Shun Cutlery is a kitchen knife brand of the KAI Group, headquartered in Tokyo, Japan. In the United States, Shun is sold by Kai USA in Tualatin, Oregon—alongside the Kershaw Knives and Zero Tolerance Knives brands.

History
The origins of the Kai Group date back to 1908, when founder Saijiro Endo established the company in Seki City, Japan. The company produced various cutlery throughout the 20th century, including folding knives, razors, and kitchen cutlery. In 2002, Kai introduced the Shun Cutlery brand to the Western market. All Shun knives are currently made in Seki City and are distributed to over 30 countries.

Awards

Shun has been recognized at the annual Blade Show in Atlanta, Georgia.
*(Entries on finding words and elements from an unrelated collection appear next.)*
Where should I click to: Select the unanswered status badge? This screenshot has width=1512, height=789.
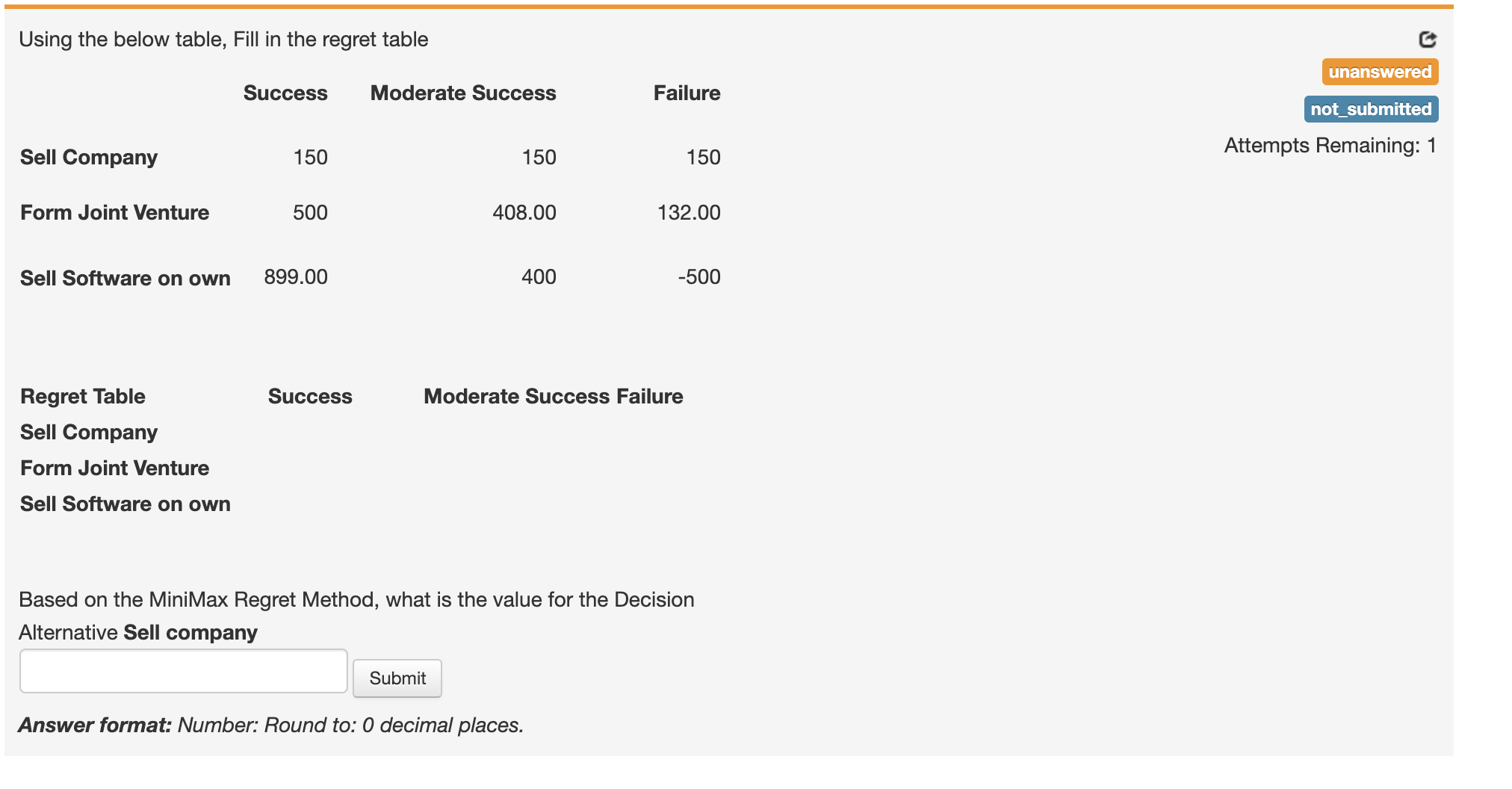tap(1379, 72)
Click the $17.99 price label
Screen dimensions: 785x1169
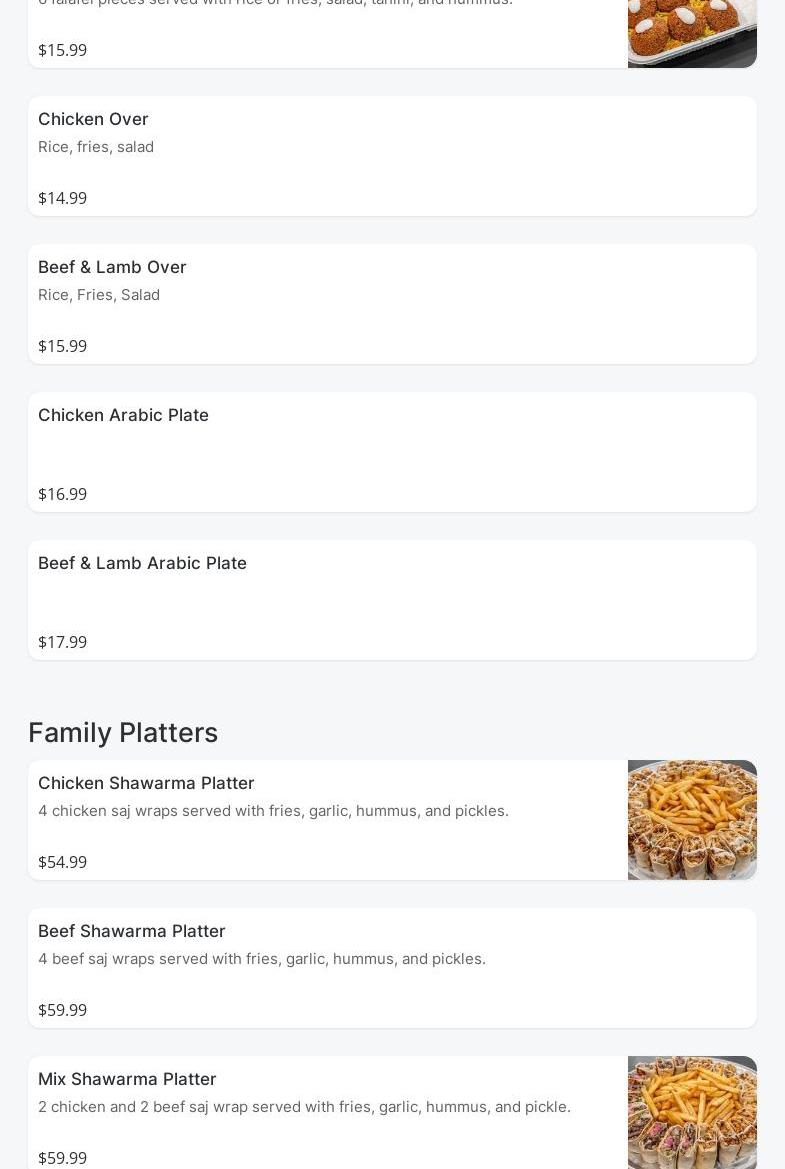63,642
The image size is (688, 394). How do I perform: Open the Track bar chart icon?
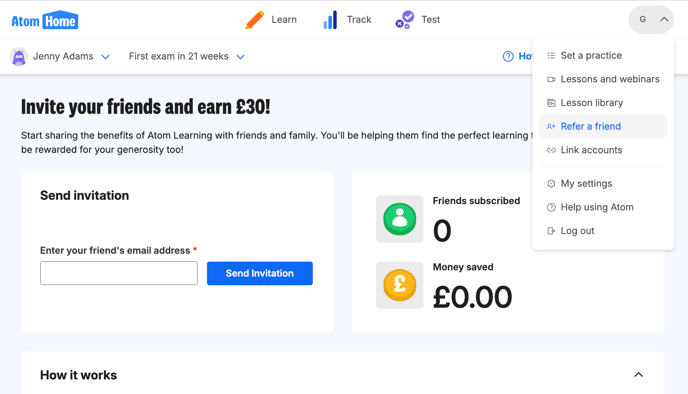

Additionally, International Forum Design presented the Shun/Ken Onion Chef's Knife with an iF Product Design Award in 2005.

Products

Shun Cutlery produces several lines of kitchen knives in Seki City, Japan.

Shun Series

 Classic
 Classic Pro
 Dual Core
 Fuji
 Hikari
 Hiro
 Kaji
 Kanso
 Premier
 Shun Blue
 Sora

Appearances in media

A Shun Hollow-Ground Slicing Knife appeared in season 3 of Hannibal. A Classic Bird's Beak knife also made an appearance on True Detective.

A set of Shun Premier cutlery was seen on the season 4 finale of The Blacklist. Outdoorsman Steven Rinella also used a Premier Chef's Knife on season 5 of MeatEater.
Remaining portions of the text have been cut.